The net position of the SMSF is $700,000. The SMSF now has sufficient cash to pay out Jane’s benefit of $350,000 and does so.
The SMSF position is now $250,000 in cash and the building worth $500,000 with a $400,000 debt.
Unfortunately, the SMSF will have to pay transfer duty on the purchase of the building.
Is there another way to pay out Jane?
The SMSF could have borrowed money in order to finance the payment of the benefit. In this case, the SMSF would need to have borrowed $150,000 (at a minimum).
Unfortunately, the borrowing exception for super benefits is subject to two restrictions which would preclude its use for Colin and Jane.
The first is that the amount borrowed cannot exceed 10 per cent of the value of the assets of the fund. The second is that the amount borrowed must be repaid within 90 days.
Must the borrowing be from a bank?
The short answer is no.
If Colin has access to other funding sources (such as the operating business) then the loan could be from his own company.
His operating company could lend to the SMSF for the purchase of the acquisition of the building.
The loan arrangement must still be fully documented and the lender, even though in-house, should still take a mortgage.
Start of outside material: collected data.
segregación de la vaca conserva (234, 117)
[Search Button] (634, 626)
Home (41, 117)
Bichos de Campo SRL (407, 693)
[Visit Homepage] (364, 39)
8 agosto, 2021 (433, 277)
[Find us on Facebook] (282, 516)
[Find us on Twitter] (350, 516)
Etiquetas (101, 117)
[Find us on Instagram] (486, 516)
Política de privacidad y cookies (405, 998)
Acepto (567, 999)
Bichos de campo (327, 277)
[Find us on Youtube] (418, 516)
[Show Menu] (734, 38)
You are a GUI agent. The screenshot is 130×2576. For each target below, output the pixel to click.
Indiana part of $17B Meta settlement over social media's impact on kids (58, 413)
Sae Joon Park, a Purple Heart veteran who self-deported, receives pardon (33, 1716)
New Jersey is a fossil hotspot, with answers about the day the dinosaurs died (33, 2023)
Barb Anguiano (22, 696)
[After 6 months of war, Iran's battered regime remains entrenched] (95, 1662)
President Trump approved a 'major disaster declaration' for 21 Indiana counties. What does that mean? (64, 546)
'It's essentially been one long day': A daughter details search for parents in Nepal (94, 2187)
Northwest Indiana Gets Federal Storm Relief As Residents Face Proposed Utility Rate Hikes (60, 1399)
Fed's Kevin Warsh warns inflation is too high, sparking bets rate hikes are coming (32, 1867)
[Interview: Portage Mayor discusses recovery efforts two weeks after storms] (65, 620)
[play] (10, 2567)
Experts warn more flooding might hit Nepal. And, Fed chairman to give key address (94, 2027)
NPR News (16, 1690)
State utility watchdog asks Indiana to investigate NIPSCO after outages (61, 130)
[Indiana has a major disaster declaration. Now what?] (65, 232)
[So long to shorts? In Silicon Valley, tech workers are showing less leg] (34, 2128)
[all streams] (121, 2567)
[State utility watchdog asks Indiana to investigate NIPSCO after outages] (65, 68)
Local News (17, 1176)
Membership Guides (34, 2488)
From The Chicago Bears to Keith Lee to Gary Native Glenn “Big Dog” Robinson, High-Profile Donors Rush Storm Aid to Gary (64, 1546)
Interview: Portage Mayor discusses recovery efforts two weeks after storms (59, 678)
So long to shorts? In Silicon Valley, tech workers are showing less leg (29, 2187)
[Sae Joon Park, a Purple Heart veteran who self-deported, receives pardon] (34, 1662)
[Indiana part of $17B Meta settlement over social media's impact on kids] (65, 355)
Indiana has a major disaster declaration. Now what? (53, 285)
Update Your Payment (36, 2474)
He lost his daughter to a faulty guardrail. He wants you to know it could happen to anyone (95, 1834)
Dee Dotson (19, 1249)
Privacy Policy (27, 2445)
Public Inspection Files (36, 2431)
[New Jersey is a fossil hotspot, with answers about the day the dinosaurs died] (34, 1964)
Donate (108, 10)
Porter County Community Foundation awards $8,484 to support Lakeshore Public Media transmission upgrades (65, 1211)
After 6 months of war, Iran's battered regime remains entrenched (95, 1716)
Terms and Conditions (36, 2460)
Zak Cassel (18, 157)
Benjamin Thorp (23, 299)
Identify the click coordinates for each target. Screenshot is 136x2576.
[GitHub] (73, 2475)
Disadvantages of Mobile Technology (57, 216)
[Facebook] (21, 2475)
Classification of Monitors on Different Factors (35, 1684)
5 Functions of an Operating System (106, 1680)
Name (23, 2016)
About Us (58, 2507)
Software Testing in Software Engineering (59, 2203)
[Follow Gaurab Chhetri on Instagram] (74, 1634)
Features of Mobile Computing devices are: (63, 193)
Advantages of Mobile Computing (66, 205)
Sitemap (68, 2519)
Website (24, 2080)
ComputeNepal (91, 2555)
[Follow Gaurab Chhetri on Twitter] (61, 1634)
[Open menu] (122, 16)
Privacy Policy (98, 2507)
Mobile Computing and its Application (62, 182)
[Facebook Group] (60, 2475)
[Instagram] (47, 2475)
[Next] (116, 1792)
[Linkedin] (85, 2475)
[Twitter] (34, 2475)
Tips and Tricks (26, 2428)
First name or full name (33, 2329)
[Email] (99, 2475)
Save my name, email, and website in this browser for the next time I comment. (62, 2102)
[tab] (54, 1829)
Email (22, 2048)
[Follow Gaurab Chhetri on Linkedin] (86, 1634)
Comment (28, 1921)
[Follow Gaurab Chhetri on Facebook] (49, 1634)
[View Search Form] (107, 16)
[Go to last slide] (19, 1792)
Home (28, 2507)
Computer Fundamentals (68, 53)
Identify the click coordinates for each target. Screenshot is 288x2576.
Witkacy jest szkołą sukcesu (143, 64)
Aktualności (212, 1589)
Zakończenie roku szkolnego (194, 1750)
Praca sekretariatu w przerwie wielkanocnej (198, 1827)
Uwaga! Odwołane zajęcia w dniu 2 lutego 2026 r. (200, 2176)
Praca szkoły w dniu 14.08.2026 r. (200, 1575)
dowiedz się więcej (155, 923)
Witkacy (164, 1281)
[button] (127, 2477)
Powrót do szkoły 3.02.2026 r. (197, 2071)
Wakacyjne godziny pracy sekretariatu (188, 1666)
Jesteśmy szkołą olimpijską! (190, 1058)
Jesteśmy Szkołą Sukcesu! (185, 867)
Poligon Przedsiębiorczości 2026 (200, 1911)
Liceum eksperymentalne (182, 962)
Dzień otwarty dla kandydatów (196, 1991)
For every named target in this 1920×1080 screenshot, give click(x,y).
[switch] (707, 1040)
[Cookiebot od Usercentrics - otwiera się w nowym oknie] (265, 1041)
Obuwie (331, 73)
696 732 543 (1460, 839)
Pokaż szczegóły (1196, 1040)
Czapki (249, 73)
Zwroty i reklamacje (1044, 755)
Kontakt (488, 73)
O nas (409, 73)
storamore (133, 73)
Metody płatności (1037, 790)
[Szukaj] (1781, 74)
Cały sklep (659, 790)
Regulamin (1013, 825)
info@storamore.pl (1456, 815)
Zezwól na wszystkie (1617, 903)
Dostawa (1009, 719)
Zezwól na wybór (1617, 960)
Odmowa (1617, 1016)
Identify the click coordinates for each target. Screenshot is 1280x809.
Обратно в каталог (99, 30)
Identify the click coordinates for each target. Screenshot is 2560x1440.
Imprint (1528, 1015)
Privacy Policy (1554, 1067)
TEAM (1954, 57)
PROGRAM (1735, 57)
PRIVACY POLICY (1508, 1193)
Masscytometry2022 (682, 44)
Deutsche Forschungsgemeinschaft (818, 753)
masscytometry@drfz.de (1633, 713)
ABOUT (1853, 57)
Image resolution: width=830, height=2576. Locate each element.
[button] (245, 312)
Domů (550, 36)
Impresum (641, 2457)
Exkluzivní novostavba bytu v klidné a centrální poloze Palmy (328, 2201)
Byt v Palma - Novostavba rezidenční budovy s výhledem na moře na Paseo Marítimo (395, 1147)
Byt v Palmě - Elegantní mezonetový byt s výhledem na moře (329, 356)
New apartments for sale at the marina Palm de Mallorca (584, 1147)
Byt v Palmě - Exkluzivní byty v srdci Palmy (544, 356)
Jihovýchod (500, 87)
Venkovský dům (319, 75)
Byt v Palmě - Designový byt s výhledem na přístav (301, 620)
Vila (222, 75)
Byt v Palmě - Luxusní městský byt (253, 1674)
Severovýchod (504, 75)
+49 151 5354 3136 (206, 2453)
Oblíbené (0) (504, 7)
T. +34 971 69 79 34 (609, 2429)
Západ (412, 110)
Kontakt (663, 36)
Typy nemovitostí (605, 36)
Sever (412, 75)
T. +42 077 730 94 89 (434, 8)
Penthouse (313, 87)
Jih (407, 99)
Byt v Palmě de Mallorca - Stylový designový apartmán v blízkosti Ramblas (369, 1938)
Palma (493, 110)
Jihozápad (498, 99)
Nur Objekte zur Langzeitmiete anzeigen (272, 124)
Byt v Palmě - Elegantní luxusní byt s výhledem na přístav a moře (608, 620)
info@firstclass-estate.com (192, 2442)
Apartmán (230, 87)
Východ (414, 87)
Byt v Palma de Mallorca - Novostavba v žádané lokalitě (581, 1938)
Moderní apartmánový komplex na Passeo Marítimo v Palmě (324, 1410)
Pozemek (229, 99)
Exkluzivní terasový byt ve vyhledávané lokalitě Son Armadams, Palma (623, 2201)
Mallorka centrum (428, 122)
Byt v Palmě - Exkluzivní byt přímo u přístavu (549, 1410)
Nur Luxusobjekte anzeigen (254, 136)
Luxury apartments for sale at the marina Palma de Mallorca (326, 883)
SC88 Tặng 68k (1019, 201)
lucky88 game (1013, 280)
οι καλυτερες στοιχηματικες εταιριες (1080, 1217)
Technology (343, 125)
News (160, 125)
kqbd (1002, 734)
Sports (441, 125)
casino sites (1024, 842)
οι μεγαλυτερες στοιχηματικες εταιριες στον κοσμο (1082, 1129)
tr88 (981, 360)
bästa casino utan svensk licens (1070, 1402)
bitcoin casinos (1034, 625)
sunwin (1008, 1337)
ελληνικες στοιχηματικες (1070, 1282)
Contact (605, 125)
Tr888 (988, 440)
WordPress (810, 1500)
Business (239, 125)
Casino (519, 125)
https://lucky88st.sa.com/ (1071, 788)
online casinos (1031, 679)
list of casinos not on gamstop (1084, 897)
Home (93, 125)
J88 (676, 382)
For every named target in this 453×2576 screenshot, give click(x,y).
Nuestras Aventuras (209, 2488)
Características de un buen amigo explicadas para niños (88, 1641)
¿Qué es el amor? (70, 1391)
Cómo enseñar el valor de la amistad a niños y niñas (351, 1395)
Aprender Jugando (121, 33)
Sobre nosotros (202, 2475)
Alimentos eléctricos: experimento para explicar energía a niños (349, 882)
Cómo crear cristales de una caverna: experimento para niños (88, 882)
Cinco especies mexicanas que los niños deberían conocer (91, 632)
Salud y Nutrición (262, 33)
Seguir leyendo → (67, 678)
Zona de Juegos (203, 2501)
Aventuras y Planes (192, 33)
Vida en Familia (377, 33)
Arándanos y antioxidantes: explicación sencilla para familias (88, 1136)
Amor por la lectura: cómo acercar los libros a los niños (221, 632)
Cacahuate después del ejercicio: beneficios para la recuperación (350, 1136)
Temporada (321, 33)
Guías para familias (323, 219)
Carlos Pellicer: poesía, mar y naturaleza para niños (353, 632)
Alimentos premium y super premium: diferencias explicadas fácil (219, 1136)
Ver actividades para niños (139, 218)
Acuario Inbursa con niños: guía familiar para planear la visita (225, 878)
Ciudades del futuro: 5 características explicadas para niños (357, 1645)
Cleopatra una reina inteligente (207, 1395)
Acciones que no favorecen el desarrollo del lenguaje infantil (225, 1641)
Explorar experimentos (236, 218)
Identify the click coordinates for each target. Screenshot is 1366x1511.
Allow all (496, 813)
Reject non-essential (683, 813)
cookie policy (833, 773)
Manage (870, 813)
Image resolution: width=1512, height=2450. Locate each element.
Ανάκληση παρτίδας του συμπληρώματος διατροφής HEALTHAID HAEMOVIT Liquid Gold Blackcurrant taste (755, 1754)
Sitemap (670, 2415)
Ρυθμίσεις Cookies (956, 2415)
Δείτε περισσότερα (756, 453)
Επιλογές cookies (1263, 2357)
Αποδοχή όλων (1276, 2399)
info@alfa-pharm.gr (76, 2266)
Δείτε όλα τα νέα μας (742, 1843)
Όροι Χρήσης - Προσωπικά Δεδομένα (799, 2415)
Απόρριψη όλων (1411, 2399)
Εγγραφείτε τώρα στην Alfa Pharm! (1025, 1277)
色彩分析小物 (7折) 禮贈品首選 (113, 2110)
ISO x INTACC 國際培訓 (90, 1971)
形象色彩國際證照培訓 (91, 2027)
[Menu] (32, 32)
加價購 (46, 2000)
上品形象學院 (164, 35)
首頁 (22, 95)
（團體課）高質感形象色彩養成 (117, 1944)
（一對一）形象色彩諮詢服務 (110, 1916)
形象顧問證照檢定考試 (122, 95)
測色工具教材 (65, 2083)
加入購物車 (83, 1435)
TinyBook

However, an adviser in this situation will have to carefully consider whether the loan from the company would be caught within Div 7A and therefore the interest rate be not less than the Div 7A rate.
Full documentation as you go along
The adviser should be aware that property transactions and family law settlements like any other issue around family law matters is happening under stress for both parties.
The adviser must document every discussion, every phone call in even greater detail than would normally be required to ensure that the adviser’s recollections of the decision-making processes occurring are recorded in the proper timeline.
In other words, what has been discussed above looks like a clean, clear process, but what if emotion and recrimination are clouding judgments?
The adviser has to be able to show that his involvement within discussions is properly recorded.
The solution works for Colin. Both Colin and the adviser must realise and understand that the solution cannot be implemented without the cooperation of Jane and her willingness to permit time for the solution to be implemented and the consequent delay in the payment of her benefit.
Divorce is a tricky issue for advisers with aggrieved parties now that SMSFs are coming of age, so to speak, and some are holding property which makes restructuring more difficult/complex.
The mix of assets, emotions and tax structures can turn this part of SMSF advice into a minefield for advisers.
Michael Hallinan is the special counsel at Townsends Business and Corporate Lawyers.